‘Brainscan’: A Strange 1990s Horror Relic You Need To Watch ASAP [Watch]
Welcome to The Overlooked Motel, a place where under-seen and unappreciated films are given their moment in the spotlight. I hope you enjoy your stay here and find the accommodations to be suitable. Now, please take a seat and make yourself comfortable. I have some misbehaving guests to ‘correct.’
Watch the latest episode:
Brainscan is a film that didn’t win over many critics upon release in 1994. But I think the flick is far better than the critical consensus suggests. This picture is very much a product of its time; a capsule of ‘90s teen angst. It features a misunderstood monster kid in the lead role and serves up a wisecracking antagonist channeling Freddy Krueger. What’s not to like about that?
The picture follows Michael (Edward Furlong), a young man alienated from the outside world. He previously lost his mother in a tragic car accident and his father is perpetually away on business. To distract from the loneliness he feels, Michael finds solace in video games and horror movies. When he learns of a new interactive game called Brainscan that uses the player’s subconscious mind to create a unique experience for each user, Michael cannot wait to try it out. But when the CD-ROM arrives in the mail, it hurls Michael into a deadly ordeal that systematically dismantles his life and sees him pegged as the prime suspect in a murder investigation.
Also Watch: Stephen Dorff Stars In This Underrated Claustrophobic Thriller [The Overlooked Motel]
In the years since its release, the flick has proved to be surprisingly prescient. The premise was in the realm of science fiction when Brian Owens and Andrew Kevin Walker penned the film’s screenplay. But recent developments have made a customized user experience a reality for gamers, rather than a distant fantasy. We live in an era of games that make use of biofeedback to tailor the experience to the specific user. So, the idea of a game that mines your subconscious doesn’t seem like such a stretch at this point.
Brainscan director, John Flynn, makes frightening use of the film’s prophetic premise. There’s a very gritty quality to it. The stakes feel very real. The way we see Michael’s experience within the game from his perspective makes it feel very much like we are a part of the action. We are right there with Michael as he makes the chilling realization that the game is so much more than just a game.

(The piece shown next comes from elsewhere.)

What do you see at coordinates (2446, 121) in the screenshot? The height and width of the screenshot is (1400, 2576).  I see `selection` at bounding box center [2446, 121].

Speaking of Michael, I think he is a far more dynamic character than some of the film’s detractors give him credit for being. He was impacted by tragedy at a young age. He lost his mother in a car crash and sustained major injuries himself. Because of what he’s endured, horror movies and games likely provide him a safe way to come to terms with his own mortality.
Early in Brainscan, there is a scene where Michael stops to look at the aftermath of a grisly accident on his way home from school. That triggers a flashback to the ordeal he survived, years prior. The detective working the scene (Frank Langella) assumes he’s just a creepy kid. But there’s far more nuance at play. Michael isn’t stopping to stare at the ordeal. He finds himself frozen in place when he’s unexpectedly faced with a gruesome scene not dissimilar from his own accident. Unlike the grisly affair he observes, horror offers a safe space to exist with those uncomfortable feelings on his own terms and at his own pace.
I feel a connection to the lead character for a variety of reasons. And if you grew up an outsider because of your fascination with the macabre, you’re likely to relate to Michael as much as I do. Edward Furlong does a great deal to make the character accessible. He conveys a palpable sense of sadness through his performance. He rarely smiles, he always looks uncomfortable, and he believably appears to be grappling with some really heavy stuff. His fragility is especially apparent in the way he clings to his best friend, Kyle. Kyle is about the only source of stability Michael has. That serves to underscore his vulnerability and it also makes the riffs in their friendship feel dire, rather than like minor squabbles between teenage boys.
Also impressive is T. Ryder Smith as The Trickster. He is a wisecracking antagonist who effectively conveys a sense of menace any time he appears onscreen. His energy is reminiscent of Freddy Krueger, who had cemented his status as a pop culture fixture by the time Brainscan was released. Though The Trickster doesn’t quite reach the level of greatness of The Springwood Slasher, he does manage to be simultaneously entertaining and imposing.
If you’re not sold yet, allow me to make one final plea: Brainscan is steeped in ‘90s nostalgia from start to finish. It’s complete with a metal soundtrack of the era, dial-up Internet, games on CD-ROM, and swoopy hair. If you’re nostalgic for the ‘90s, you’ll find plenty to scratch that itch in this chilling 1994 effort.
On the whole, Brainscan is a harrowing experience that puts the viewer in the heart of the action. Furlong turns in a compelling showing, The Trickster proves a memorable antagonist, and the film is full of bitchin’ 90s energy.